Repaglinide and nateglinide are meglitinides that act as oral hypoglycemic medications. Their action of binding to the ATP-dependent potassium channels on pancreatic beta cells results in increased insulin release into the blood.
Meglitinides inhibit the potassium channels on pancreatic beta cells and cause calcium to enter the cells. The influx of intracellular calcium results in increased insulin release into the bloodstream.
Since patients with type 2 diabetes have decreased amounts of circulating insulin, meglitinides stimulate pancreatic beta cells to increase insulin production to compensate. Meglitinides may be used alone or in combination with metformin or glitazone. Since nateglinide has a faster onset and shorter duration than repaglinide, this medication is often used for controlling blood glucose levels after eating.
By stimulating the pancreatic beta cells, meglitinides cause increased insulin release. Since insulin promotes cells to absorb glucose, excessive amounts lead to low blood glucose levels. Inform the patient to be alert for symptoms of hypoglycemia (refer to Picmonic "Hypoglycemia Assessment"). To prevent symptoms of hypoglycemia, the patient should be instructed to eat within 30 minutes of drug administration.
Since meglitinides are rapidly absorbed and excreted, instruct the patient to eat within 30 minutes of medication administration. Taking the medication within 30 minutes before eating stimulates the pancreas to produce insulin, which is the normal physiological response to eating. Do not administer this drug if a meal is missed.
The cholesterol medication Gemfibrozil (Lopid) inhibits the metabolism of meglitinides and causes drug accumulation in the blood. Excessive amounts of meglitinides in the blood stimulate the pancreas to release excess insulin and cause hypoglycemia.

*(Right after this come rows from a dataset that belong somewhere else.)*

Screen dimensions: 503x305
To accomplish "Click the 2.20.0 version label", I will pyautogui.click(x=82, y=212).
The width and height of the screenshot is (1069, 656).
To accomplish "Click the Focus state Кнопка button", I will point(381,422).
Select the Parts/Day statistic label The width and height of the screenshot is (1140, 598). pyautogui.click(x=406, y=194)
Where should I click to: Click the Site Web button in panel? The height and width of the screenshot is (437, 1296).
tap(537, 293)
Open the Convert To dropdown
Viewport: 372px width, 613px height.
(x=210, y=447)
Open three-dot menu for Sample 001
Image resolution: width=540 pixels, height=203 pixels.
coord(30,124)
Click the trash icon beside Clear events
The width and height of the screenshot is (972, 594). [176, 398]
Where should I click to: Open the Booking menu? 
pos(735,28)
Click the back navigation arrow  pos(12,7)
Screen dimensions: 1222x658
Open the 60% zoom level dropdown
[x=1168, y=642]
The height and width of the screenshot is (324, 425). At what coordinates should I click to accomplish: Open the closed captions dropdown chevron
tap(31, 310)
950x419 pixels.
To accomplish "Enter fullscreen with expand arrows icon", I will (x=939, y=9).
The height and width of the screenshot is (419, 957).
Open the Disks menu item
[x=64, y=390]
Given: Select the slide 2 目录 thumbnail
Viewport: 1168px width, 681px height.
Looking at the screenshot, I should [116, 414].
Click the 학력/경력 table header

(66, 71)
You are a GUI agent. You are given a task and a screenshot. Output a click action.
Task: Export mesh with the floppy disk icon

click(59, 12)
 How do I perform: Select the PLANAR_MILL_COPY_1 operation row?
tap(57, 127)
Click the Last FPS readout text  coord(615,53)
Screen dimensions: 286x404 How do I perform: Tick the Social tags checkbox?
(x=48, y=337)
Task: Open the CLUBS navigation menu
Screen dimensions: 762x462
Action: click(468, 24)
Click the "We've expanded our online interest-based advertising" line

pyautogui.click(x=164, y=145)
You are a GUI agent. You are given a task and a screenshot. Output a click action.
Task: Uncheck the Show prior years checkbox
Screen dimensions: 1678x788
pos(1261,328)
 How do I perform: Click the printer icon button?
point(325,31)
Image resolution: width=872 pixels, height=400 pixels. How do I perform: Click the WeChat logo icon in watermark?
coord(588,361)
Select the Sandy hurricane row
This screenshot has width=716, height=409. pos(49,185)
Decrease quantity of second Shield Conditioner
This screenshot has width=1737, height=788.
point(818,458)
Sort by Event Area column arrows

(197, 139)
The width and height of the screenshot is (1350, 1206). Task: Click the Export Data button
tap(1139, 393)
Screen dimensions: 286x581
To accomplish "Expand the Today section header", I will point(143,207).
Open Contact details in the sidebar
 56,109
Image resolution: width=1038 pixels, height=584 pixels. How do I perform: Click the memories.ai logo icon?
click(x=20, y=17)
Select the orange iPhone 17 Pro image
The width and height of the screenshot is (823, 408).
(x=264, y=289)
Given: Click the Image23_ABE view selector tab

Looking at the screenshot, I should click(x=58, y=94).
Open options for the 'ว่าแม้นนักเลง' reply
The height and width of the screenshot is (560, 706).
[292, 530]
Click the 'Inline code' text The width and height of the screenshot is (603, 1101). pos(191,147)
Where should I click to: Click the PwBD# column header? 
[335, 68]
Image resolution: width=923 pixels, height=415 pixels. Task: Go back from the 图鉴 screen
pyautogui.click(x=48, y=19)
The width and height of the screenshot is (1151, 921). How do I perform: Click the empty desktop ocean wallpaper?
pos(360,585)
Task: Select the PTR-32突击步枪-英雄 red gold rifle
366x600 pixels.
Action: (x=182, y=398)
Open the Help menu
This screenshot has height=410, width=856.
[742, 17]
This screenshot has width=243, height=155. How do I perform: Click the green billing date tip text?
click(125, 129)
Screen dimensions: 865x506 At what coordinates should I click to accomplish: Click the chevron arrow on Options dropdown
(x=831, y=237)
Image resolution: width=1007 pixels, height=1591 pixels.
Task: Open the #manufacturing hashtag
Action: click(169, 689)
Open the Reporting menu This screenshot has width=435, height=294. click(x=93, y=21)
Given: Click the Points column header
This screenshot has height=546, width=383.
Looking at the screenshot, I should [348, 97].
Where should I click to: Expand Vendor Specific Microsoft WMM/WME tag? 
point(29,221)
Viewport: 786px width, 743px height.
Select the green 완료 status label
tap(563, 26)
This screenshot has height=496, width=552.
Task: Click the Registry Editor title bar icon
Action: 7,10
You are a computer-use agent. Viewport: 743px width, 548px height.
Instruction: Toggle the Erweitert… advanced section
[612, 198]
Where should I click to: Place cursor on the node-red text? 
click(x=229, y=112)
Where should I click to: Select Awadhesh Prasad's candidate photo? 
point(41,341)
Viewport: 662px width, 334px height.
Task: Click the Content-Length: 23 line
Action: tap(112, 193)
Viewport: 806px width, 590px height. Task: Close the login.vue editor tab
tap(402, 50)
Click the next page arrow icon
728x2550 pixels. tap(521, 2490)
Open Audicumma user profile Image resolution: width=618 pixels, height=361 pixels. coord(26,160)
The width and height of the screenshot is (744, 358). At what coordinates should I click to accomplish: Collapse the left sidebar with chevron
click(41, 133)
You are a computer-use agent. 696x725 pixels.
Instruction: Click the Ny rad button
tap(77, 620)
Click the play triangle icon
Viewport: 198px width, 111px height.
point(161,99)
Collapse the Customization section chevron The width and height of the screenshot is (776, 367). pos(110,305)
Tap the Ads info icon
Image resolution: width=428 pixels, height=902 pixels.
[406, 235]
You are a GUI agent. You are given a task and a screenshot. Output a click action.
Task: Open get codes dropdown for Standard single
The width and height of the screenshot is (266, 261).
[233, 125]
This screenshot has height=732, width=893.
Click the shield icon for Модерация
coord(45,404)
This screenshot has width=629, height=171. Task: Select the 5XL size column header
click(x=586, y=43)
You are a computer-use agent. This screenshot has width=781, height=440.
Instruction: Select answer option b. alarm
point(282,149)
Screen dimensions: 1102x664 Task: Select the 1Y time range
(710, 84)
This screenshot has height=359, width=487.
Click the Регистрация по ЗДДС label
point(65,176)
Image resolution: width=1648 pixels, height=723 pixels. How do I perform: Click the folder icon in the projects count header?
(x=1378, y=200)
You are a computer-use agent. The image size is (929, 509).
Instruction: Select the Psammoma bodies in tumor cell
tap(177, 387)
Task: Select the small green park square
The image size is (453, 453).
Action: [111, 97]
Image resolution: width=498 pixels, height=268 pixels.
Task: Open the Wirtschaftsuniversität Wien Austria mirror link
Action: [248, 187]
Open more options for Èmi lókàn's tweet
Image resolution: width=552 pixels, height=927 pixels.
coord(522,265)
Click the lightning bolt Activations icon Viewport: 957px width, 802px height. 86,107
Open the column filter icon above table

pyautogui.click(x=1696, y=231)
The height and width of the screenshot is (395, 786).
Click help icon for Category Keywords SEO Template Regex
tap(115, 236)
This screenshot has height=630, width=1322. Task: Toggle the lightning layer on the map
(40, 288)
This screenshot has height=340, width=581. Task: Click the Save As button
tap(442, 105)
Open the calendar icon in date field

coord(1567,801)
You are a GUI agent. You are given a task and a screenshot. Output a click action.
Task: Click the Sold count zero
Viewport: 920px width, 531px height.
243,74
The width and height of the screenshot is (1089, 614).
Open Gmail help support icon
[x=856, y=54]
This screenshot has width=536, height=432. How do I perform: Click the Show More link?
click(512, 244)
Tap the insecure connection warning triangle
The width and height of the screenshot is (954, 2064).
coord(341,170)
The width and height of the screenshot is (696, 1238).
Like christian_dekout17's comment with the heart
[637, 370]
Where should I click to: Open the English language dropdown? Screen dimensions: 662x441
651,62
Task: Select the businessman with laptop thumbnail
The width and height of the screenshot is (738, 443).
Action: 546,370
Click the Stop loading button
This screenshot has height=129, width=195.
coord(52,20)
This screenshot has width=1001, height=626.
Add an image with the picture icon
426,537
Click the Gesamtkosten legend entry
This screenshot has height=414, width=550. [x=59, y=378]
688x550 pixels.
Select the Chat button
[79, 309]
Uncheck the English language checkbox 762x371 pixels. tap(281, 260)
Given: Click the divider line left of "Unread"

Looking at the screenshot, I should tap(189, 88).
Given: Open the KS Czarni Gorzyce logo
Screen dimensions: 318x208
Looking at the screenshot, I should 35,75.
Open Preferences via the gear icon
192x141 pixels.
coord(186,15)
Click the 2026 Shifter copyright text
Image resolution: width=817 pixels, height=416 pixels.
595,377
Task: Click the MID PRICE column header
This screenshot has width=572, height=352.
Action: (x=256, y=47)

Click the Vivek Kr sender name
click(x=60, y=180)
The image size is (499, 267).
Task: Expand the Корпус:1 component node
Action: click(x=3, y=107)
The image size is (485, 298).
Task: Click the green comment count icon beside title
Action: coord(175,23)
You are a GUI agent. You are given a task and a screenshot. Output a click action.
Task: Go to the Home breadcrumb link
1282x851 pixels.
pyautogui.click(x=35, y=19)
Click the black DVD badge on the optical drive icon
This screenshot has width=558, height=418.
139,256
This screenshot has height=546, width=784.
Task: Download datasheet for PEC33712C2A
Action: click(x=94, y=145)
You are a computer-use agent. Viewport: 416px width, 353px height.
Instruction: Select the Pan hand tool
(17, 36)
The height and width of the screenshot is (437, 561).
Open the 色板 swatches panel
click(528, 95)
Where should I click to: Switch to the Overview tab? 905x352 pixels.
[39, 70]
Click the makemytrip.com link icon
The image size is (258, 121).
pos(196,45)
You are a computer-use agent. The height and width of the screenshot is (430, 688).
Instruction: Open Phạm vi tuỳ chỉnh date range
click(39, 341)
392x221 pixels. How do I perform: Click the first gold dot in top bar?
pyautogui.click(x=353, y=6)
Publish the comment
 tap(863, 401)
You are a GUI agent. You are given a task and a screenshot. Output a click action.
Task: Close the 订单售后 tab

Repaglinide has a short half-life of one hour; however, nateglinide has a slightly faster onset (30 minutes) and half life of 1.5 hours. To avoid hypoglycemic episodes, the patients should be instructed to eat within 30 minutes prior to administration. Since these medications cause rapidly fluctuating plasma levels of insulin, the patient should be closely monitored for symptoms of hypoglycemia and hyperglycemia.